_Material provided_

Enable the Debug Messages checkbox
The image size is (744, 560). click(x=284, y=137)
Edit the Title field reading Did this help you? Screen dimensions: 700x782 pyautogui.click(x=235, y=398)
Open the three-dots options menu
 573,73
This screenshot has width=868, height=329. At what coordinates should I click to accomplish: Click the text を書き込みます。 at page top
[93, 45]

==

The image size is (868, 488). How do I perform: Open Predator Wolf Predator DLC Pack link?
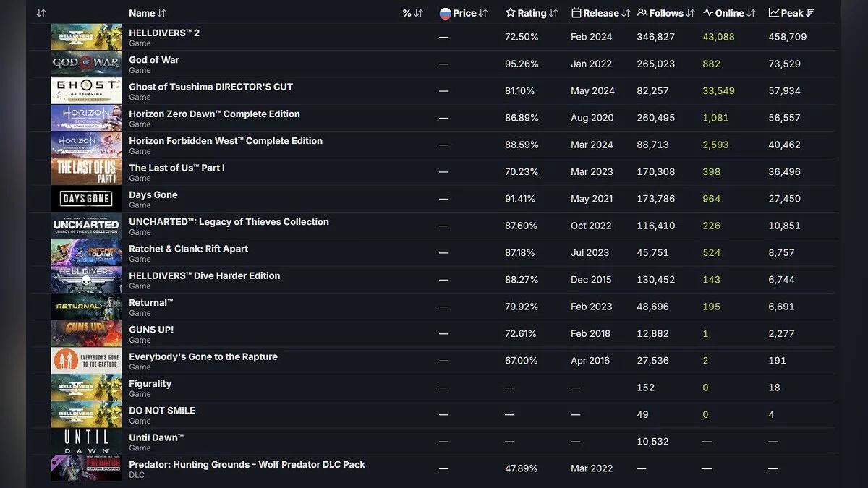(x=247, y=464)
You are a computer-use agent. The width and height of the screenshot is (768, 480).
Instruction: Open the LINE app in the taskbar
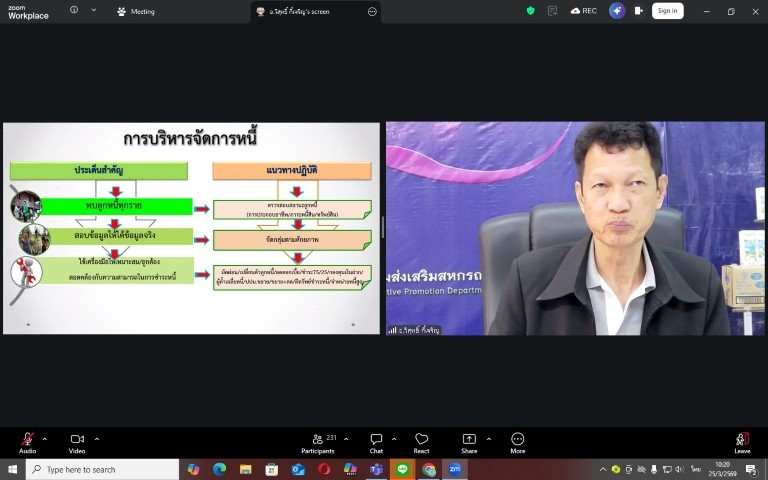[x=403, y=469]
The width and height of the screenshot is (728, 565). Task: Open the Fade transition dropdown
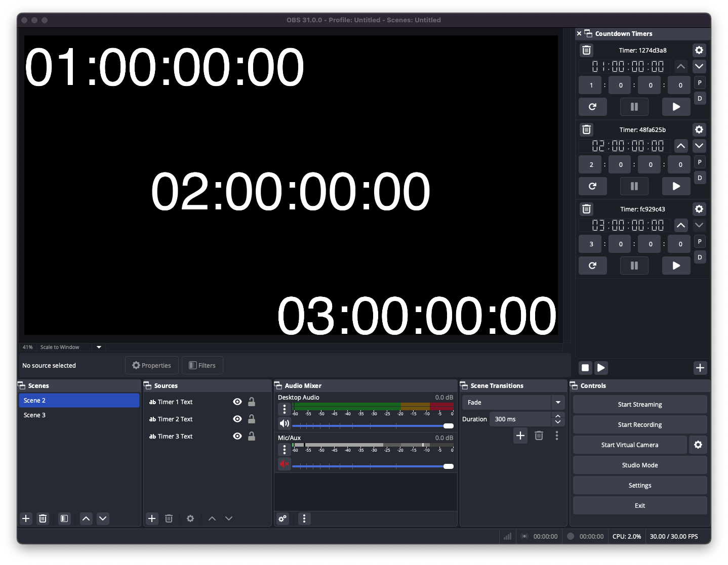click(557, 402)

==

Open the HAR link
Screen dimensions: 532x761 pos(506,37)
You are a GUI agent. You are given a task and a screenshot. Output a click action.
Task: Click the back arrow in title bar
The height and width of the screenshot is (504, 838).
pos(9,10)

_Work item_
Which lines in the material above include the string "agent"? Pull them out.

_Solution to the problem_
You are a computer-use agent. The width and height of the screenshot is (768, 480).
You are a GUI agent. You are given a task and a screenshot. Output a click action.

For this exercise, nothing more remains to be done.